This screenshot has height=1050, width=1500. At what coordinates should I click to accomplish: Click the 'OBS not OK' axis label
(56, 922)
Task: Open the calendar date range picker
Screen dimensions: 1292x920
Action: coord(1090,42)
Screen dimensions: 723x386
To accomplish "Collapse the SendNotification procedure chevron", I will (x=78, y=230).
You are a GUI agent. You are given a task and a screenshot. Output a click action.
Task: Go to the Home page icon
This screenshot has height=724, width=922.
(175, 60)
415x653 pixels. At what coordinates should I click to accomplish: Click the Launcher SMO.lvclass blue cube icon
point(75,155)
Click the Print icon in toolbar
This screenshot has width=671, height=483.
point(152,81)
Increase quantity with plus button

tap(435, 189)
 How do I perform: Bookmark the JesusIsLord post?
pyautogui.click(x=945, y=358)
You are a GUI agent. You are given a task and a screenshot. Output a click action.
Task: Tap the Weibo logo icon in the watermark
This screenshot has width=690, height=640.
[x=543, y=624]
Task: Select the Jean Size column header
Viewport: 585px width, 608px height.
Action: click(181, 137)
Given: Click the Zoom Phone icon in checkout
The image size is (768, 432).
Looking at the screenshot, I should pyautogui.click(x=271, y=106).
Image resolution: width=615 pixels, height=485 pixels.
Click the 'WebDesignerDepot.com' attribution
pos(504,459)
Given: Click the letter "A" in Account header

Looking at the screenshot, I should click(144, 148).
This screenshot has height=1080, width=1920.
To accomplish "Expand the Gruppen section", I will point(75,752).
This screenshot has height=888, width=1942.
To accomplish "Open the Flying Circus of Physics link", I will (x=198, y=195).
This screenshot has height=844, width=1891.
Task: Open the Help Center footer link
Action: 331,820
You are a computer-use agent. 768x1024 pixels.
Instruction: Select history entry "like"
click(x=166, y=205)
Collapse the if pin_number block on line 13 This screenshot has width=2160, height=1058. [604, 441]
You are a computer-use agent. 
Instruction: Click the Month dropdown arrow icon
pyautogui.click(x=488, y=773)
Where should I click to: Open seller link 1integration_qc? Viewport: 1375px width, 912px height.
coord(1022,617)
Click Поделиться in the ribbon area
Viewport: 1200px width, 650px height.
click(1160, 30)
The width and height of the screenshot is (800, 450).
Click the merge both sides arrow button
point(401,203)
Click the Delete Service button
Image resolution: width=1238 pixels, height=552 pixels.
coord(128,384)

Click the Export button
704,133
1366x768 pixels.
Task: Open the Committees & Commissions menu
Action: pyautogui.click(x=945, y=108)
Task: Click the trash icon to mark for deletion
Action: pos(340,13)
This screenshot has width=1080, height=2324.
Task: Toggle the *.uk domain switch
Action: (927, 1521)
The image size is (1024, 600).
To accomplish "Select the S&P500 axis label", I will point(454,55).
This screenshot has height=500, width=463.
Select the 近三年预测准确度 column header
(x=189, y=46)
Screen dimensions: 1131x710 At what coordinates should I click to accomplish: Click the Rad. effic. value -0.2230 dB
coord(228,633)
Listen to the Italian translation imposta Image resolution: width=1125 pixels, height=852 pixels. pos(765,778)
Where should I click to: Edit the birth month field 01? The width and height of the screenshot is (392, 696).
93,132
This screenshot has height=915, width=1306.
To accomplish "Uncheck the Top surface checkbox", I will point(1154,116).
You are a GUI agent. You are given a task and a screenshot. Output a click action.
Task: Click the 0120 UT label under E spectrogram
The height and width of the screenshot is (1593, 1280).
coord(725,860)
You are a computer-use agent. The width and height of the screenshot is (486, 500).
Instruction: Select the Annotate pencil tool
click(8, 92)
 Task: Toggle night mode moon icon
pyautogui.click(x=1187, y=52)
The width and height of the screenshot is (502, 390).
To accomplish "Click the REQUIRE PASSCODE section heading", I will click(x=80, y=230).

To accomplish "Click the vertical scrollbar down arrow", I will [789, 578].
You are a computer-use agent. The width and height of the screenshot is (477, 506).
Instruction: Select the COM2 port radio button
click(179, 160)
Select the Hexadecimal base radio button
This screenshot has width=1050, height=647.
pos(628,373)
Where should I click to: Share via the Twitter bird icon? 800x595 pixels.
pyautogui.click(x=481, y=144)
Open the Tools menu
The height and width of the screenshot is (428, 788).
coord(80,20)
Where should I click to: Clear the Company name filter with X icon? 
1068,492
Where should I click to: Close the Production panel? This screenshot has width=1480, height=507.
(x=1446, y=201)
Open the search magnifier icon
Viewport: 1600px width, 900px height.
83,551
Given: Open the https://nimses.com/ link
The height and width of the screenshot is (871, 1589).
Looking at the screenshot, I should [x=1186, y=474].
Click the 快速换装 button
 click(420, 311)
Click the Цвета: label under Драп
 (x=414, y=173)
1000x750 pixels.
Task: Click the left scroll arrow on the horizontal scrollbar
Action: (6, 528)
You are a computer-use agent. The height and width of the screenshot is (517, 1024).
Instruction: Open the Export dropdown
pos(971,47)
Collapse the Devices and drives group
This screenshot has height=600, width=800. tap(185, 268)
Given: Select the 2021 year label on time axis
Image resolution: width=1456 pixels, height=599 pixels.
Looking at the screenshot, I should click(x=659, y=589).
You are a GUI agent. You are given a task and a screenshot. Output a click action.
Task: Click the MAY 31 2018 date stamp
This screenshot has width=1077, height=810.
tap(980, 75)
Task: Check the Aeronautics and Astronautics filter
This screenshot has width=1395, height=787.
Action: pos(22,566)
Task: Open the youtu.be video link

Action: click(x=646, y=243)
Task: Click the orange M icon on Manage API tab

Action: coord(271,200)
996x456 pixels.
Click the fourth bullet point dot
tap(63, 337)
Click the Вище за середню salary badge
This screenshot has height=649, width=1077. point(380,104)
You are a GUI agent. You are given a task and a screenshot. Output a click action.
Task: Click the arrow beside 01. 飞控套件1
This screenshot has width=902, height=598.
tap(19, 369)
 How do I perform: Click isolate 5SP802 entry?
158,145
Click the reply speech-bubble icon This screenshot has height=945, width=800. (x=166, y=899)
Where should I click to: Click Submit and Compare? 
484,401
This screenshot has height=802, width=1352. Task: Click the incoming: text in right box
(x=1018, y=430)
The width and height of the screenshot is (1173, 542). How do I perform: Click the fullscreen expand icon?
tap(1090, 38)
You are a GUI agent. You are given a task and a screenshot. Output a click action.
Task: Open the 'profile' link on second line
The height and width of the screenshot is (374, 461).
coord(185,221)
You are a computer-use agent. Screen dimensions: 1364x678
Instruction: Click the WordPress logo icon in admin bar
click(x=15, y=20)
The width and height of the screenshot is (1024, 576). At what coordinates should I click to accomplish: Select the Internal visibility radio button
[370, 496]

Action item
Which lines above run from the one containing "996x456 pixels." down to the one containing "Task: Click the arrow beside 01. 飞控套件1"? Repeat exactly those, both ends included, and nothing else.

Written solution
996x456 pixels.
Click the fourth bullet point dot
tap(63, 337)
Click the Вище за середню salary badge
This screenshot has height=649, width=1077. point(380,104)
You are a GUI agent. You are given a task and a screenshot. Output a click action.
Task: Click the arrow beside 01. 飞控套件1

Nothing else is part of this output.